Use Maven Central Repository
Search Maven Central for deeplearning4j to get a list of dependencies.
Add the dependency information to your pom.xml
file. We highly recommend downloading via Maven unless you plan to help us develop DL4J. An easy way to get up-to-date dependencies is to use the ones listed in our dl4j-examples POM.
Contribute
- Check for open issues or open a fresh one to start a discussion around a feature idea or a bug.
- If you feel uncomfortable or uncertain about an issue or your changes, don't hesitate to contact us on Gitter using the link above.

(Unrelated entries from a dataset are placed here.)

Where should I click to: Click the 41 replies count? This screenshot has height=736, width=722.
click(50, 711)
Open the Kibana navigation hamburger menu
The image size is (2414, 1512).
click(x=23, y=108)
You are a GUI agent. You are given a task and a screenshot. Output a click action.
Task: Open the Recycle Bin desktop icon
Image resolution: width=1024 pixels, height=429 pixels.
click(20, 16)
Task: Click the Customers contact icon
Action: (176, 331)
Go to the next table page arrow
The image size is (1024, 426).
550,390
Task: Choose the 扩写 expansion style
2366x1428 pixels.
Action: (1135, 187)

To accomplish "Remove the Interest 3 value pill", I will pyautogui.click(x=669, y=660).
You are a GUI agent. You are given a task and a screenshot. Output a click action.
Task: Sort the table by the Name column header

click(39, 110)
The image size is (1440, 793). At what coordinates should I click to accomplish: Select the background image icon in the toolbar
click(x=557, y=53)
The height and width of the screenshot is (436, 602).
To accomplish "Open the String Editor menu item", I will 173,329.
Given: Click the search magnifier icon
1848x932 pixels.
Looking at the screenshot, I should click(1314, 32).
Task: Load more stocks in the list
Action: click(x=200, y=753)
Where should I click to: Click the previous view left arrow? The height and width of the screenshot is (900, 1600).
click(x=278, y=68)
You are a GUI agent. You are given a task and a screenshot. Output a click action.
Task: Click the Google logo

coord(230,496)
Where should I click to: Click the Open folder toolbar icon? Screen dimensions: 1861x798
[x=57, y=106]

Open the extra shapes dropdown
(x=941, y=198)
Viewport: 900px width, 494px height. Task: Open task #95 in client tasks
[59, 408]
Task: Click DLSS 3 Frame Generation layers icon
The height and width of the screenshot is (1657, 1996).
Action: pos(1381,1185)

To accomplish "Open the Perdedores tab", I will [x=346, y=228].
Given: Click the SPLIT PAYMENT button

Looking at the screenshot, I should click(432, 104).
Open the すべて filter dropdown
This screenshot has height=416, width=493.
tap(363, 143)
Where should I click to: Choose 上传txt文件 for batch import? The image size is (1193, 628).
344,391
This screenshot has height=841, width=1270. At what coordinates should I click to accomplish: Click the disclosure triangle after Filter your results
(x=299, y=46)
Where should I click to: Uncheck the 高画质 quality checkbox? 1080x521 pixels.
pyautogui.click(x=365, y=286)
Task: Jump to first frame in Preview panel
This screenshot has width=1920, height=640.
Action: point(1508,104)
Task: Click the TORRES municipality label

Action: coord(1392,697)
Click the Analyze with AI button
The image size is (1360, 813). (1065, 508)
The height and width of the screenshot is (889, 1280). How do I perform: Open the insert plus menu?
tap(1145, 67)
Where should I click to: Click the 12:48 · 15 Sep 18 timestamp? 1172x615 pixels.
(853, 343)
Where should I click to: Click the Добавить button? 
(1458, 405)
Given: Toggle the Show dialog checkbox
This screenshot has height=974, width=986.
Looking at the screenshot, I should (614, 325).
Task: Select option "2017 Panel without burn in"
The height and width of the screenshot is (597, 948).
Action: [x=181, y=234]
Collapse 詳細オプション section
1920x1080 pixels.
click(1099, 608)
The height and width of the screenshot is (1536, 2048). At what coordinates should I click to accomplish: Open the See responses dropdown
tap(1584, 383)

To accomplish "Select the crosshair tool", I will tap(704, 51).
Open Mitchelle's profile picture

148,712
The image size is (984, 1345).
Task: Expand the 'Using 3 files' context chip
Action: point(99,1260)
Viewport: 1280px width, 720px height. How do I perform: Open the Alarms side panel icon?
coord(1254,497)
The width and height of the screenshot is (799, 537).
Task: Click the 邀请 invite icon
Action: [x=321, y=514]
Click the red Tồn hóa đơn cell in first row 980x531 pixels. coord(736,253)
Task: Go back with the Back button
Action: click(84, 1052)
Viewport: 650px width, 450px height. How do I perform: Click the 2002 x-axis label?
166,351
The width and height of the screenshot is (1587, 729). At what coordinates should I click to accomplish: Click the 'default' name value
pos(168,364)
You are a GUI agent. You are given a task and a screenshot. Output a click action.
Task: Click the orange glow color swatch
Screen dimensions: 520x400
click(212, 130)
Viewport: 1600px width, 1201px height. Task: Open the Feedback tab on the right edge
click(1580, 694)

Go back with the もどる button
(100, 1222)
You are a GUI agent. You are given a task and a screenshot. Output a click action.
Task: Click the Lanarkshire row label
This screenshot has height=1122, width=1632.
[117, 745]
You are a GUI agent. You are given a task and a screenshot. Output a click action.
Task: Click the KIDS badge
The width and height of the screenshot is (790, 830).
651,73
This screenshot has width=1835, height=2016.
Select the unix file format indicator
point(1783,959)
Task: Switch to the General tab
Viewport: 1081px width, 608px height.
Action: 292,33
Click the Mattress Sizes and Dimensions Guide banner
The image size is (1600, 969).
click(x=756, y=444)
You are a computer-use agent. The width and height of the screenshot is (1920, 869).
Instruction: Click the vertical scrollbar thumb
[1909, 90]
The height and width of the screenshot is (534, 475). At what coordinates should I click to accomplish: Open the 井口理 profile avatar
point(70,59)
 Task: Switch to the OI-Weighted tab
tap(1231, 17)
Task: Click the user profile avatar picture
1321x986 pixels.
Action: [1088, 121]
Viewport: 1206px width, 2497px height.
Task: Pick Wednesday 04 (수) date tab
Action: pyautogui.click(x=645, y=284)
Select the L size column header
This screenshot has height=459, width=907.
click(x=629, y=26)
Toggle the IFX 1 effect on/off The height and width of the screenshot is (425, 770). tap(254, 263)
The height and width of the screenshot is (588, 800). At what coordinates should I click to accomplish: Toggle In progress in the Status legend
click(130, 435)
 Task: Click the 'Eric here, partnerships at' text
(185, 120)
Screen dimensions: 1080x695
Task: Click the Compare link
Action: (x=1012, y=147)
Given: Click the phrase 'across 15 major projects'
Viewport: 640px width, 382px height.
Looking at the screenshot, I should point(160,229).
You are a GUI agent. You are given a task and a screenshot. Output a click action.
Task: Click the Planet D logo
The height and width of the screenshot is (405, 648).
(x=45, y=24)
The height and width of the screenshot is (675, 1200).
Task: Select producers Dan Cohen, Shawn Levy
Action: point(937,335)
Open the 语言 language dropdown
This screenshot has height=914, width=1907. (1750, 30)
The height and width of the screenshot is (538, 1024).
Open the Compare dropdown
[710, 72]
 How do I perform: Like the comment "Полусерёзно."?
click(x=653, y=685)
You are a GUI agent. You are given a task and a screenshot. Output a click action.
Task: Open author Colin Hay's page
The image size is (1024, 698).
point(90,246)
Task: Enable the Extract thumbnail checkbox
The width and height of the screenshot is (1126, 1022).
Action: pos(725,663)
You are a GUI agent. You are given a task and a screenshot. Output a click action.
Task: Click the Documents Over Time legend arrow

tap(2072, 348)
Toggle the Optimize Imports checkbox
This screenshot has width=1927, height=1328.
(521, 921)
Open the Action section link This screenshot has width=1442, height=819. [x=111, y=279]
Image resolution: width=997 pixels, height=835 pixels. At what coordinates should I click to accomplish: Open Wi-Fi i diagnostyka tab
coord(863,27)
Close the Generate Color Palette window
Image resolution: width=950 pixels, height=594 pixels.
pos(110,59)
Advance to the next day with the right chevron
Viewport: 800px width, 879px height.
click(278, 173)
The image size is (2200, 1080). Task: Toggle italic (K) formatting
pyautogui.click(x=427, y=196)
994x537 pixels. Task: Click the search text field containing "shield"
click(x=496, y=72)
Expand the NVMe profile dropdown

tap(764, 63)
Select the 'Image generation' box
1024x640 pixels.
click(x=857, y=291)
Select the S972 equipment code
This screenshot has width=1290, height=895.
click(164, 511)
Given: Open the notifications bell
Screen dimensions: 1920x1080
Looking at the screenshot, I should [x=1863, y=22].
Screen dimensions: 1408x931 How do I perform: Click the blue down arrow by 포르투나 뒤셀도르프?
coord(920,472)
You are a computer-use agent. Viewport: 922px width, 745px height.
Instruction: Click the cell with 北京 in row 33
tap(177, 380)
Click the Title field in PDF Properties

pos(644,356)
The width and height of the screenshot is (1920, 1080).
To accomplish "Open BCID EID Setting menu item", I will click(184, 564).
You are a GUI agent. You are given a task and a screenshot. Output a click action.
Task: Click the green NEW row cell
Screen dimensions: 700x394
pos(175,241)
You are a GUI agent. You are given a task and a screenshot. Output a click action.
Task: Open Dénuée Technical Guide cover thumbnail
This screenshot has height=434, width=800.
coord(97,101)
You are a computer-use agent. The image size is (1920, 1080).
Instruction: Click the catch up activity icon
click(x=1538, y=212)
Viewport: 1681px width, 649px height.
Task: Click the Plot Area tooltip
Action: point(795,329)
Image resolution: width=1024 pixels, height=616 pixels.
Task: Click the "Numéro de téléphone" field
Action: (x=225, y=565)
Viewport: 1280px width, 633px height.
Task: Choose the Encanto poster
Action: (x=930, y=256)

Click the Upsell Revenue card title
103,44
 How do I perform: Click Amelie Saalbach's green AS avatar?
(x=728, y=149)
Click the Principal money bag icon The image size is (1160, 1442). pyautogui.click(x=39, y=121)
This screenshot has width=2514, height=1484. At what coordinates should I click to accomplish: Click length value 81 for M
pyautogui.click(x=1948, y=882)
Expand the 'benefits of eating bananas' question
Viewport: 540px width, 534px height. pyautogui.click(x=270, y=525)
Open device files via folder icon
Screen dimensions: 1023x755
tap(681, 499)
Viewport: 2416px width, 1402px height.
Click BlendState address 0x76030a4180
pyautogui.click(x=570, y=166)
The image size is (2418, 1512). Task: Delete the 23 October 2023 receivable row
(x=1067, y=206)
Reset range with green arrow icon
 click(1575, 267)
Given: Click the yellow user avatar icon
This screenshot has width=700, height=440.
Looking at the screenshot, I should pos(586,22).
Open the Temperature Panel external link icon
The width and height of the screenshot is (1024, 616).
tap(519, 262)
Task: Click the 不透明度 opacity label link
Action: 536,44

- Fork the repository on GitHub to start making your changes (branch off of the master branch).
- Write a test that shows the bug was fixed or the feature works as expected.
- Note the repository follows
the Google Java style
with two modifications: 120-char column wrap and 4-spaces indentation. You
can format your code to this format by typing
mvn formatter:format
in the subproject you work on, by using thecontrib/formatter.xml
at the root of the repository to configure the Eclipse formatter, or by using the Intellij plugin. - Send a pull request and bug us on Gitter until it gets merged and published. :)
- Add technical documentation on the Deeplearning4j website and fix any typos you see.